Apprentissage : rupture immédiate possible en cas de manquements graves
By Jennifer Constant | mai 11 , 2026 | 01Commentaires fermés sur Apprentissage : rupture immédiate possible en cas de manquements graves
Rupture du contrat d’apprentissage : une voie autonome en cas de manquements graves de l’employeur (Cass. soc., avis du 15 avril 2026, n°26-70.002)
Rappel du cadre légal de la rupture du contrat d’apprentissage
Pour mémoire : l’article L. 6222-18 du Code du travail permet à l’apprenti de rompre unilatéralement son contrat après les 45 premiers jours, sous réserve du respect d’un préavis et de la saisine préalable d’un médiateur.

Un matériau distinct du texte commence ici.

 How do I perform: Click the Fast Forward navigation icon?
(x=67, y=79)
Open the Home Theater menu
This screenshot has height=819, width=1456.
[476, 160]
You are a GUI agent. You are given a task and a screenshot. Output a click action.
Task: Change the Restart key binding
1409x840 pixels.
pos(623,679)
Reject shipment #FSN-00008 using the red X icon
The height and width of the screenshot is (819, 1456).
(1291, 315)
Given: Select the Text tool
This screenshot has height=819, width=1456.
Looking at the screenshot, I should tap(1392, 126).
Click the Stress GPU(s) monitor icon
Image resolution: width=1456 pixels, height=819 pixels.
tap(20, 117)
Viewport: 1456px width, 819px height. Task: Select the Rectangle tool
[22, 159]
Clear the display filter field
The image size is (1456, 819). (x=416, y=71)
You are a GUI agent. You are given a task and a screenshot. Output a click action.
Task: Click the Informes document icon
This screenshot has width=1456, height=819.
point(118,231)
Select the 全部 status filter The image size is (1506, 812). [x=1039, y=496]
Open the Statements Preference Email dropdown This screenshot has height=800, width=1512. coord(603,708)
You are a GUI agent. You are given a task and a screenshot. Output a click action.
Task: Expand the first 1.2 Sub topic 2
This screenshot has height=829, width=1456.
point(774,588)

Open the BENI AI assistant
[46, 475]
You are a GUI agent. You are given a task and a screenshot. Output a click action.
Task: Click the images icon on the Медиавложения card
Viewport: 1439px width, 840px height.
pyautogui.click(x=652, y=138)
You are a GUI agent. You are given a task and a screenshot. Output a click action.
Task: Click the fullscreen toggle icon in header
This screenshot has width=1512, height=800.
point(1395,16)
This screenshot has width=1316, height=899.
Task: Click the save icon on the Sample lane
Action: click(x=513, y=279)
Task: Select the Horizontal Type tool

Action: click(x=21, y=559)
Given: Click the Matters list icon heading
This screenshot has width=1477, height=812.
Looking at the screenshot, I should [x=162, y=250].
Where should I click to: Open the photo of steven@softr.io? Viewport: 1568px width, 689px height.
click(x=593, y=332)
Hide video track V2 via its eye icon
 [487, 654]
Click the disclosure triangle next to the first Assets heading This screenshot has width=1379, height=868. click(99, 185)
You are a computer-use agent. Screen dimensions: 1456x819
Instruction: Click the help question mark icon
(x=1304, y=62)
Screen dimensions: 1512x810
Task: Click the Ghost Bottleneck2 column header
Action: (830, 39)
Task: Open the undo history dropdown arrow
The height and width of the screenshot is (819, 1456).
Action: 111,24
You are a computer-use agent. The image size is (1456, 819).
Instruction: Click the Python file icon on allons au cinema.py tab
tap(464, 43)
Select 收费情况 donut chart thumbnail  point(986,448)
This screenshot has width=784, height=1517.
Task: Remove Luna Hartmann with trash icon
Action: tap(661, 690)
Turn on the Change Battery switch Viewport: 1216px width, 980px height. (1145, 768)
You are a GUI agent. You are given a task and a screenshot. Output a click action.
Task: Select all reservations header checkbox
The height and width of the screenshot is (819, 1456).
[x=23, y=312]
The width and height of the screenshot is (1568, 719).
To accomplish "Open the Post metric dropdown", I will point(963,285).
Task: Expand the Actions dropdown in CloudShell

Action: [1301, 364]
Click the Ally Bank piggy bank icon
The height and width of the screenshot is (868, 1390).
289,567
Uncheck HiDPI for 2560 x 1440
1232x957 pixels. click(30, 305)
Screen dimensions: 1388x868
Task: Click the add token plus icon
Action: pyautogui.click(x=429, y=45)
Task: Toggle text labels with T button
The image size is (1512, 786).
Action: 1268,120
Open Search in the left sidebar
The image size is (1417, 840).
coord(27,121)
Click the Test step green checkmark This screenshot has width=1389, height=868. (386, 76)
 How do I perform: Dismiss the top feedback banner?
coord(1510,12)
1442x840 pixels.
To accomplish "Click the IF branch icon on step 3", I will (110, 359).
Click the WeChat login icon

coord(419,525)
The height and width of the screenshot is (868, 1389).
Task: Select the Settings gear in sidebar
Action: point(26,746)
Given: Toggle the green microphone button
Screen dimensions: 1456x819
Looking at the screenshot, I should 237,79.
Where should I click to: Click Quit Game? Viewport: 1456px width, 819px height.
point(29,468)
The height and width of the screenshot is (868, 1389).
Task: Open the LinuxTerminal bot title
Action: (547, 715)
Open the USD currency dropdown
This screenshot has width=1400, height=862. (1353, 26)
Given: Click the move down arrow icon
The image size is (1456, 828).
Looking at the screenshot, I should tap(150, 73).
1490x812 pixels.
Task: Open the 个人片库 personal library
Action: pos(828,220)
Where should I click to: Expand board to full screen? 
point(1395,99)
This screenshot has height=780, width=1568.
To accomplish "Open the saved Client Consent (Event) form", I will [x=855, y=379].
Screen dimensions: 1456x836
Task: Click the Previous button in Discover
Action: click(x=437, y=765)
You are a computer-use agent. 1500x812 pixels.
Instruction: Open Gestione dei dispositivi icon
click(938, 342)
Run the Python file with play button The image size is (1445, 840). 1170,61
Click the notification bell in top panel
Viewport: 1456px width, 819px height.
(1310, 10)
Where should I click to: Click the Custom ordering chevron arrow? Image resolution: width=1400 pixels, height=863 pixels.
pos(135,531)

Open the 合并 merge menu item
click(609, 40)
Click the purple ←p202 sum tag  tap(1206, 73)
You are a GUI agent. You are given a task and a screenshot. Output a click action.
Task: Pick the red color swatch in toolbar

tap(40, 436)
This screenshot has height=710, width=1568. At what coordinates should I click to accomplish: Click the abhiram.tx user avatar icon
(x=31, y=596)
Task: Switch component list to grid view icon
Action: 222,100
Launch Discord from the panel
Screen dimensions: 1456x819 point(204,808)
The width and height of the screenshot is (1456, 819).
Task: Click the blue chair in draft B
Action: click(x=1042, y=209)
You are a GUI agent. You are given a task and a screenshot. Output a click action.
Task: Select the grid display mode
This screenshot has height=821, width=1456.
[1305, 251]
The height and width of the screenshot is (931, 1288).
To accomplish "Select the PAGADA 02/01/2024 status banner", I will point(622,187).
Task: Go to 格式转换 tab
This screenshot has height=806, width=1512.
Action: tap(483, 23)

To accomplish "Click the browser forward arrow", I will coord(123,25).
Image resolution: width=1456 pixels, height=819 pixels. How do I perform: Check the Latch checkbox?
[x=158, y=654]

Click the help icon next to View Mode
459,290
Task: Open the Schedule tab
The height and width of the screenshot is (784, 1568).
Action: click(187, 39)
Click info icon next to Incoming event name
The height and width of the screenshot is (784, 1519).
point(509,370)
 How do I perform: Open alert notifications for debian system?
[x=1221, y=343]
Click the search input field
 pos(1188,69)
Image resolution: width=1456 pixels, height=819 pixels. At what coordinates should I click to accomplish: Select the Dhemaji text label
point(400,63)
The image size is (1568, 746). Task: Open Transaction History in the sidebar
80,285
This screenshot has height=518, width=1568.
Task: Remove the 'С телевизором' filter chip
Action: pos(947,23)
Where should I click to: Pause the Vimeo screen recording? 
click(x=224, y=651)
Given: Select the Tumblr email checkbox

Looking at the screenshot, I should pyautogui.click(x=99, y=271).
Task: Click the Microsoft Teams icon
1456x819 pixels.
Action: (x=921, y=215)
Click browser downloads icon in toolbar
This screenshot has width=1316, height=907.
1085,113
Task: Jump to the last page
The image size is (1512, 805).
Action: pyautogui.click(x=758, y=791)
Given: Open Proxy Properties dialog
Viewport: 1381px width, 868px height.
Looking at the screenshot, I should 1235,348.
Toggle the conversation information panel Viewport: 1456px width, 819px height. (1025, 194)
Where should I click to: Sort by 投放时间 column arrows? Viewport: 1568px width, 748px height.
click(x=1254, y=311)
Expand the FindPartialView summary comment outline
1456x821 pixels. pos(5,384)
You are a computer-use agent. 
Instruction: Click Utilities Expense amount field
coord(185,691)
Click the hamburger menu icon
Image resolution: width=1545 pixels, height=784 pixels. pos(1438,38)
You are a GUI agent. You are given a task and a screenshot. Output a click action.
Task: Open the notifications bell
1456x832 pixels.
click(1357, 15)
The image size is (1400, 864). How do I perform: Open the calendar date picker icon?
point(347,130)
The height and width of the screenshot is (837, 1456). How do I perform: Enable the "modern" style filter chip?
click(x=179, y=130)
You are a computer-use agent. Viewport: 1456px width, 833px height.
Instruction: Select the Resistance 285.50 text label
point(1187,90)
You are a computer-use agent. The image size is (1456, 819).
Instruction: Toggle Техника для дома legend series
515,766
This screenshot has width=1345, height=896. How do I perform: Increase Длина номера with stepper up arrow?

Ce dispositif apparaît toutefois peu adapté aux hypothèses dans lesquelles l’apprenti est confronté à des manquements graves de l’employeur, rendant impossible la poursuite de la relation contractuelle. Les exigences de délais et de médiation se heurtent en effet, dans ces situations, à l’urgence d’une cessation immédiate du contrat.
Une nouvelle possibilité de rupture immédiate reconnue par la Cour de cassation
Par un avis du 15 avril 2026, la Cour de cassation admet une nouvelle rupture immédiate en cas de manquements graves de l’employeur, sous le contrôle du juge et sans respect d’un préavis, ni saisine préalable du médiateur.
Une solution pragmatique qui renforce la protection des apprentis tout en préservant l’économie du dispositif légal.
Le rôle du juge dans l’appréciation de la rupture
Selon la Cour, il appartient ensuite au juge :
- D’apprécier la réalité et la gravité des manquements ;
- De déterminer à qui la rupture est imputable ;
- Et de fixer les conséquences indemnitaires.
Les contours de cette indemnisation, détachée des régimes classiques, devront être précisés par la pratique judiciaire.